HANOVER, Germany—Continental A.G. reported a 10 percent jump in pre-tax operating income for the six months ended June 30 on the positive effects of dropping raw materials costs and efficiency gains.
As a result, Conti management is raising the fiscal year forecast for adjusted EBIT by half a point to 11 percent of sales along with a 25 percent rise in free cash flow expectations.
For the period, adjusted EBIT rose to $2.48 billion on 2.1 percent higher sales of $23.2 billion. Net income was up 14.2 percent to $1.79 billion.
Sales growth slowed measurably in the second quarter, Conti reported, to 0.2 percent.
Conti's Rubber Group—comprising the tire and ContiTech engineered rubber products business units—reported 9.7 percent higher operating income of $1.57 billion on a slight increase in sales to $9.1 billion, raising the operating margin a full point to 17.2 percent.
The tire business unit reported 14.7 percent higher operating profit of $1.27 billion on 1.8 percent better sales of $6.48 billion for the first half. Operating earnings were up 9.5 percent in the second quarter, while sales dropped 0.5 percent to $3.3 billion.
Conti attributed the earnings improvement to lower raw materials costs, “strict cost management” and a solid price mix.

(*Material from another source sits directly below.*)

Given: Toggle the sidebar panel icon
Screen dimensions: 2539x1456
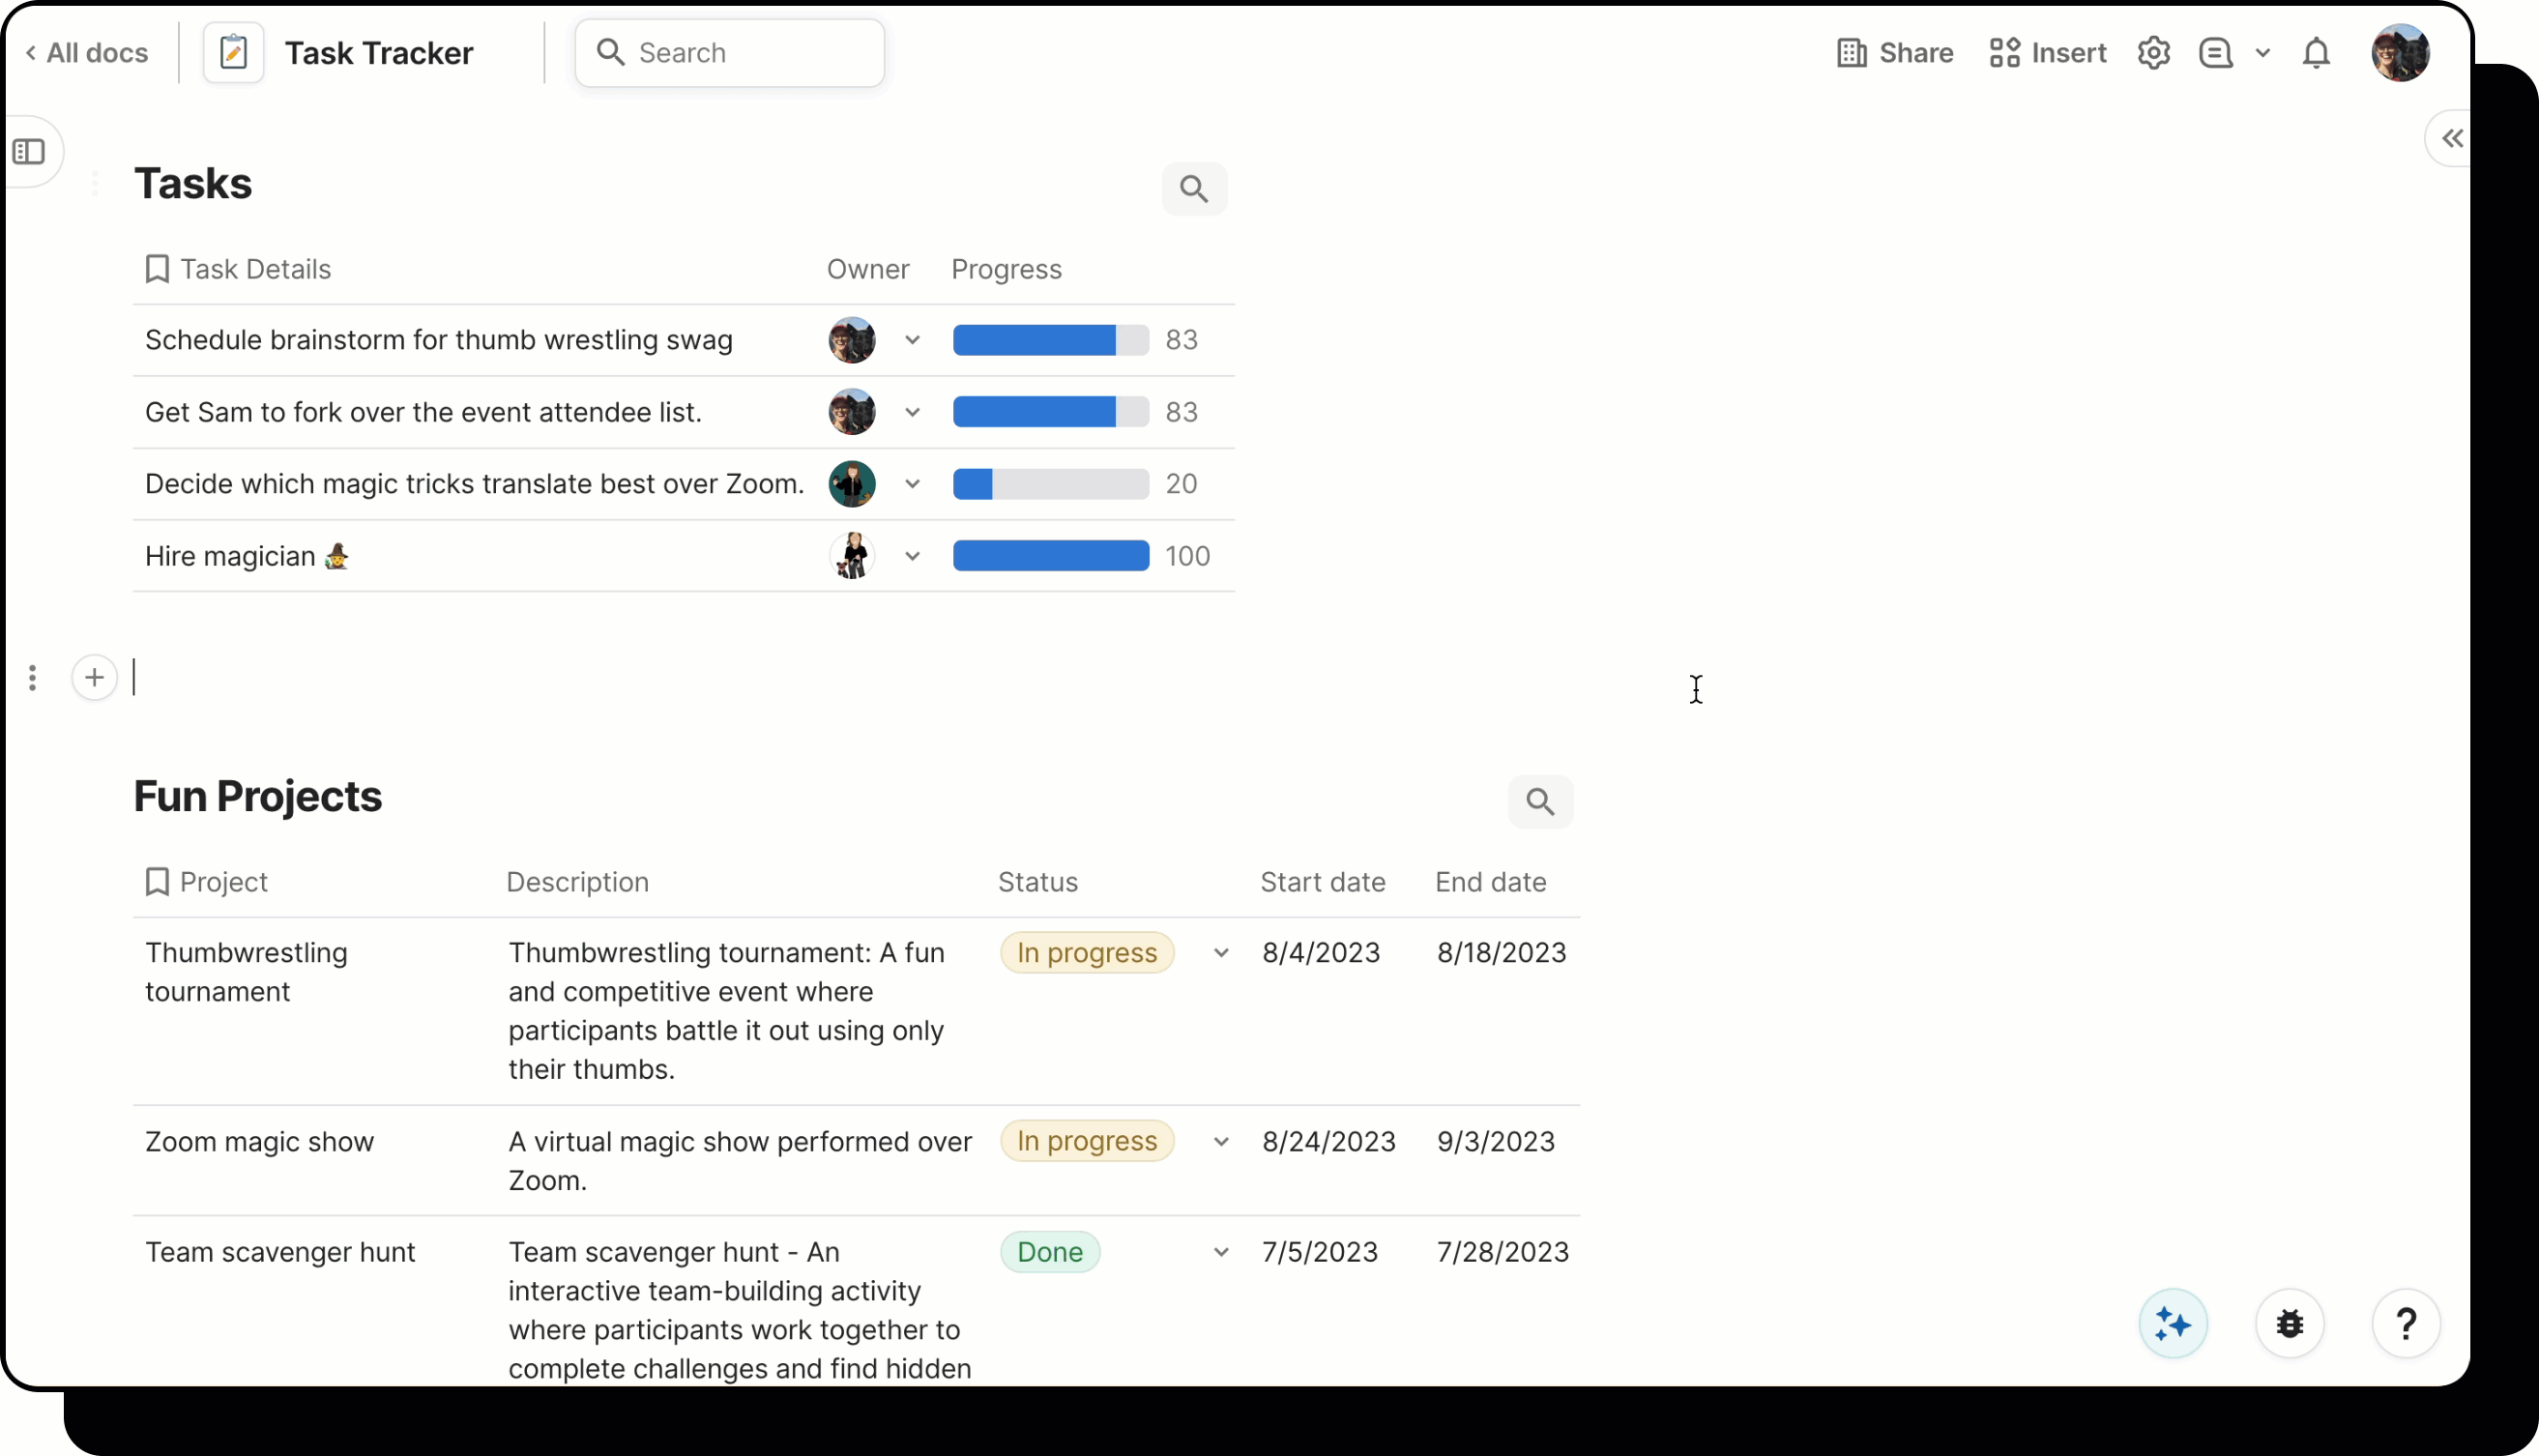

Conti said unit sales volumes were up across the board in all regions, with particularly strong growth in replacement tires in North America—passenger/light truck tires up 6 percent and commercial tires up 9 percent—and OE sales in the Europe/Middle East/Africa region.
Negatively affecting the firm's full-year performance will be currency exchange rate effects, according to Chairman Elmar Degenhart, who said Conti expects a negative effect of about $1.4 billion, up nearly 43 percent from earlier estimates.
Continental increased its research and development expenditures 8.8 percent over last year to $1.5 billion, or 6.3 percent of sales.